Microsoft warns of security risks in Windows 11 AI features

In a recent support document, the company stated that users should “only enable this feature if you understand the security implications,” stressing that the experimental capabilities will remain disabled by default.

According to Microsoft, the transition of Windows 11 into what the company describes as an agentic operating system is beginning with the first preview builds already available to Insiders.

“This setting can only be enabled by an administrator user of the device and once enabled, it is enabled for all users on the device,” the document notes. When activated, Windows will create local accounts for AI agents that gain controlled access to personal folders such as Documents, Downloads, and Desktop.

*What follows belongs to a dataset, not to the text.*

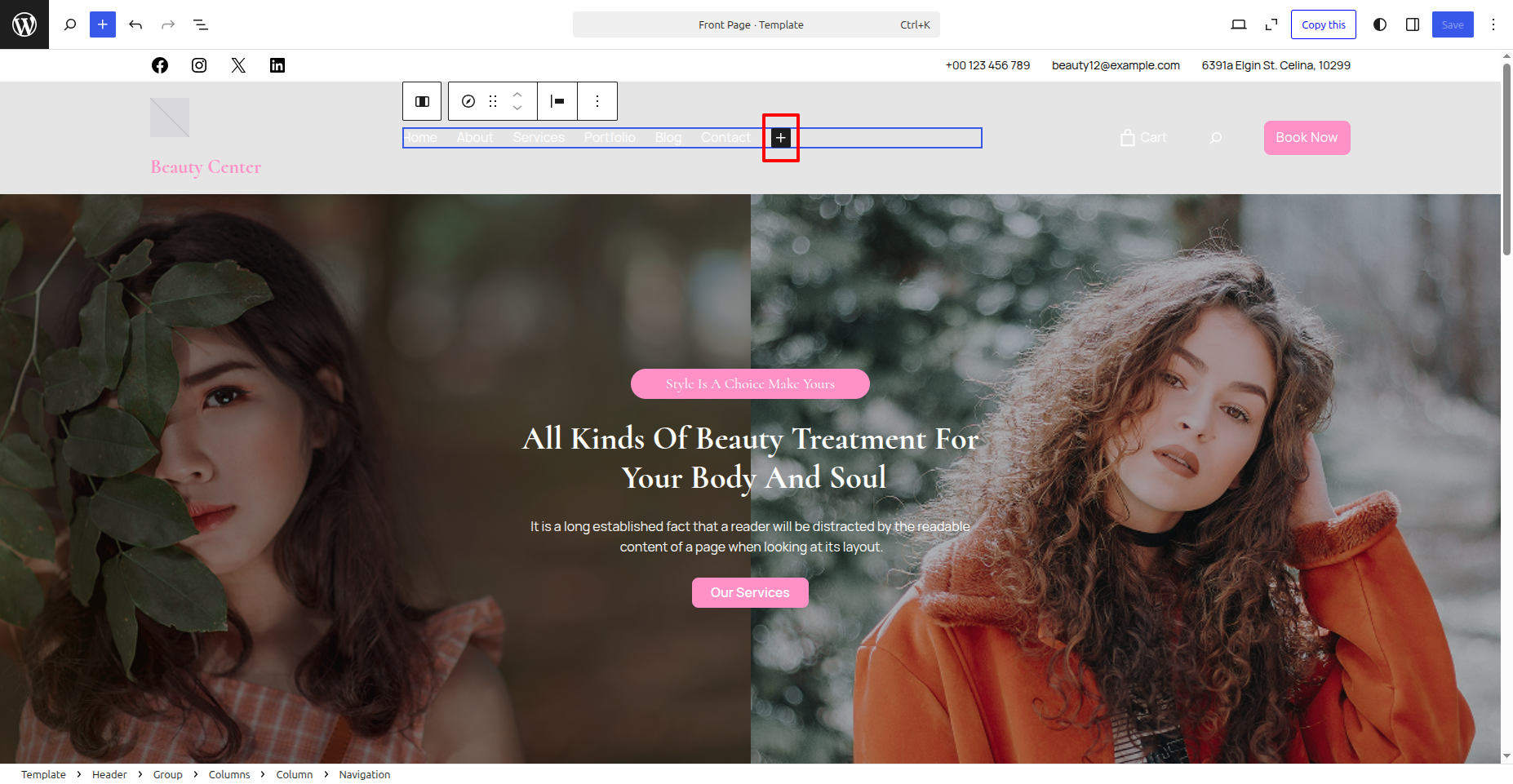This screenshot has width=1513, height=784.
Task: Click the Instagram social icon
Action: click(x=199, y=65)
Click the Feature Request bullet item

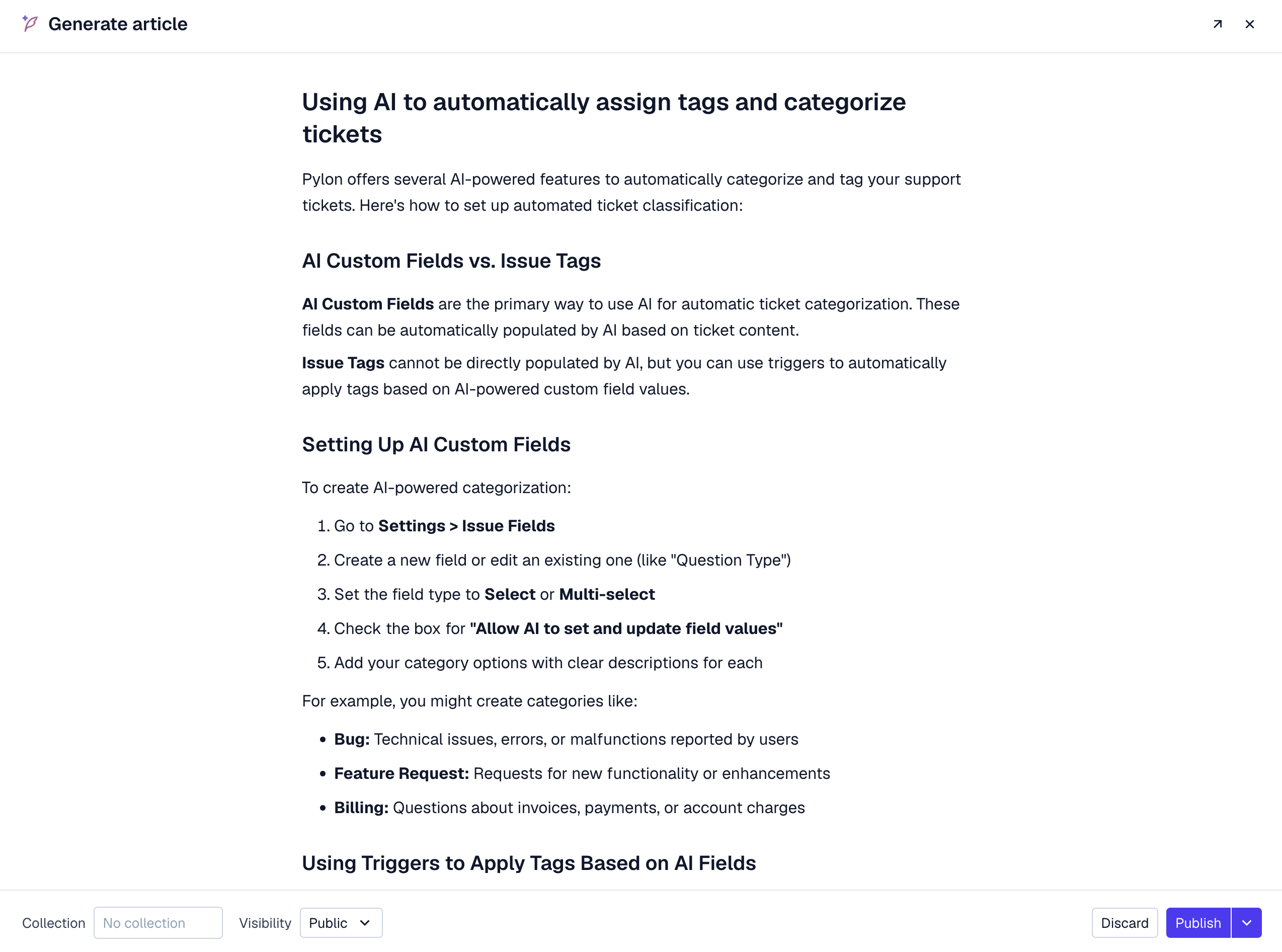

The company explained that AI agents will work inside a protected environment called the agentic workspace, which allows automated task completion while still interacting with applications and files. Despite these safeguards, Microsoft acknowledges significant risks.

“AI applications introduce novel security risks, such as cross prompt injection, where malicious content can override agent instructions, leading to unintended actions like data exfiltration or malware installation.”

Microsoft says it is developing strict design principles to ensure oversight and accountability.

“Agents must be able to produce logs outlining their activities. Windows should be able to verify these actions with a tamper evident audit log,” the company states. While no AI applications currently support the new system, Microsoft confirms that Copilot will adopt agentic workspaces in upcoming updates.

Earlier, Qazinform News Agency reported that Microsoft, Nvidia and Anthropic confirmed new commitments aimed at integrating cloud scale, advanced hardware and next generation model development.